_Textauszug_:
◇ ◇ ◇ ◇ ◇
EU-Gipfeltreffen in Brüssel Verfassung wird Chefsache
Strategiespiele in Brüssel: Die anstehende Erweiterung ist für EU-Kommissionpräsident Barroso der Hauptgrund eine schnelle Lösung in der Verfassungsfrage zu finden. Bei einem zweitägigen Gipfel der Staats- und Regierungschefs in Brüssel soll das Thema vorangetrieben werden.
Von Ulrike Bosse, NDR-Hörfunkkorrespondentin in Brüssel
Das strategische Vorgehen des EU-Ratsvorsitzenden zeigt, wie heikel das Thema ist: Der österreichische Bundeskanzler Wolfgang Schüssel ließ die möglichen Gipfelbeschlüsse zur EU-Verfassung nicht wie sonst üblich von den EU-Botschaftern vorklären und von den EU-Außenministern billigen, sondern er wird sie erst den Chefs selbst präsentieren.
Zu groß schien die Gefahr, dass schon im Vorfeld des Gipfeltreffens in Brüssel wieder Streit aufflammt und alles zerredet wird – und das, obwohl es keine inhaltlichen Festlegungen zur Verfassung geben wird. Schüssel äußerte sich dazu so: „Sie können nicht die Welt in sechs Monaten ändern – und schoStran gar nicht die europäische Welt. Das sollte jeder wissen."
Nachdenkphase soll verlängert werden
Man wird in Brüssel also die Phase des Nachdenkens über die Verfassung verlängern. Über einen konkreten Fahrplan zur Lösung der Probleme könnte man sich nächstes Jahr verständigen, wenn es in den Staaten mit den negativen Verfassungsreferenden, in Frankreich und den Niederlanden, Neuwahlen gegeben hat.
Deutschland hat dann den EU-Ratsvorsitz inne und Bundeskanzlerin Angela Merkel hat bereits angekündigt, ihre Kollegen im Frühjahr zu einem Sondergipfel zur Verfassungsfrage nach Berlin einzuladen: "Ich glaube, was den politischen Zeitplan anbelangt ist jetzt vor allem Klugheit gefragt." Klugheit, so Merkel, hieße in diesem Fall, niemanden zu überfordern und den Prozess trotzdem voranzubringen. Deshalb solle man die Phase des Nachdenkens bis in die Zeit des deutschen Ratsvorsitzes ausdehnen. Wichtig sei aber auch, weiter klar zu machen, dass "wir einen solchen Verfassungsvertrag brauchen."
◇ ◇ ◇ ◇ ◇
_Aufgaben zum Text_:
1. Beantworte zum Artikel über den EU-Gipfel in Brüssel kurz:
(a) Wer hat laut Artikel den EU-Ratsvorsitz inne, und welches Amt bekleidet er in seinem Land?
(b) In welchen Staaten gab es negative Verfassungsreferenden?
(c) Wohin und zu welcher Jahreszeit will Angela Merkel zu einem Sondergipfel zur Verfassungsfrage einladen?
2. Schreibe den Artikel über den EU-Gipfel zur Verfassungsfrage im Anschluss an seinen letzten Satz weiter.
Die Daten sind eigenständiges Material und gehören nicht zum Textauszug.

_Rohdaten_:
◇ ◇ ◇ ◇ ◇
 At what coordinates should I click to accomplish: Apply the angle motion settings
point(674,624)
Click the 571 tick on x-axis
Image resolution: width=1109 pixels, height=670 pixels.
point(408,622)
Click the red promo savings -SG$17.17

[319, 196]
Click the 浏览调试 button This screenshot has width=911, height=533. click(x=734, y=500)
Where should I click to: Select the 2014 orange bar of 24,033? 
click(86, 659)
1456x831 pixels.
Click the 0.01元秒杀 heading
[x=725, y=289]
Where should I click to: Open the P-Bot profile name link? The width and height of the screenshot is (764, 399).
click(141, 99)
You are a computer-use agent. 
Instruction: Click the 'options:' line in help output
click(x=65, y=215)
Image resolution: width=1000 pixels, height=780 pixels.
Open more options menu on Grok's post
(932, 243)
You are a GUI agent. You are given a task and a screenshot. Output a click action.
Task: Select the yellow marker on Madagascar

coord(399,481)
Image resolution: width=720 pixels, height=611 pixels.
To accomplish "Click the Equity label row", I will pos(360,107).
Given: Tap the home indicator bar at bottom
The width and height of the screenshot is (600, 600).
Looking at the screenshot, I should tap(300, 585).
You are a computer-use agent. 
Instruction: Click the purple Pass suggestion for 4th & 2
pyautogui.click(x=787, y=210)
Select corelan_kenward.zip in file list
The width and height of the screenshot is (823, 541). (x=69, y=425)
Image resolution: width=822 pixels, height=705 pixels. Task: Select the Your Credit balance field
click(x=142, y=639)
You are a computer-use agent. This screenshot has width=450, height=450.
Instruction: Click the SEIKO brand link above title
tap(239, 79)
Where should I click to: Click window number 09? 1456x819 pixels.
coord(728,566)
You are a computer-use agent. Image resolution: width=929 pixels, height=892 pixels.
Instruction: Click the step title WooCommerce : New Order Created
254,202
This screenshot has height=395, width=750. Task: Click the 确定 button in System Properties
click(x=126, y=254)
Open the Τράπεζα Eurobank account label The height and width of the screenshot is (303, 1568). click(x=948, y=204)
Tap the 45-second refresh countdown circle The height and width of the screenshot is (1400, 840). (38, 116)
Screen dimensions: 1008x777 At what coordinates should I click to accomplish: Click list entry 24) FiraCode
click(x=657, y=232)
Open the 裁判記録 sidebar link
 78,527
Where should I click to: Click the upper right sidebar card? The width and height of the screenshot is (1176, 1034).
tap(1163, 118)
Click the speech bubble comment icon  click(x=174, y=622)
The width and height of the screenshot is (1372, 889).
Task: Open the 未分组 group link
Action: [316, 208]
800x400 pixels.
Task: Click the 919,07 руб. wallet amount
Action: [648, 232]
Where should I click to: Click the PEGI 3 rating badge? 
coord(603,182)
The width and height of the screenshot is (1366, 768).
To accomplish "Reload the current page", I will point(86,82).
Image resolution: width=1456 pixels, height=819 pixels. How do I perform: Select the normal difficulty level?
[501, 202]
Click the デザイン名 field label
◇ ◇ ◇ ◇ ◇
_Lösungen der Reihe_:
1.
(a) Wolfgang Schüssel, der österreichische Bundeskanzler.
(b) In Frankreich und in den Niederlanden.
(c) Nach Berlin, im Frühjahr.

2.
Juncker: EU auch ohne Großbritannien vorstellbar
Der Luxemburgische Premierminister Jean Claude Juncker äußerte sich in einem Interview unmittelbar vor Gipfelbeginn weniger diplomatisch. Frankreich und die Niederlande hätten nach den negativen Referenden eine Bringschuld für Vorschläge, mit denen die anderen EU-Staaten leben könnten, sagte Juncker. Und über das entschieden verfassungskritische Großbritannien sagte er, es sei vorstellbar die EU auch ohne die Briten fortzuführen, wenn sie die Verfassung ablehnen sollten – auch wenn er sich das nicht wünsche.
Auf die enge Verknüpfung der Verfassungsfrage mit dem zweiten großen Gipfelthema, der Erweiterung der EU, verwies EU-Kommissionpräsident Jose Manuel Barroso: "Einer der Gründe, wenn nicht der Hauptgrund, dass wir eine Lösung der Verfassungsfrage brauchen, ist die weitere Erweiterung." Es werde immer klarer, so Barroso, "dass es keinen Sinn macht in einer EU mit 27,28 oder 30 Mitgliedern mit den Regeln des geltenden Nizza-Vertrags zu arbeiten."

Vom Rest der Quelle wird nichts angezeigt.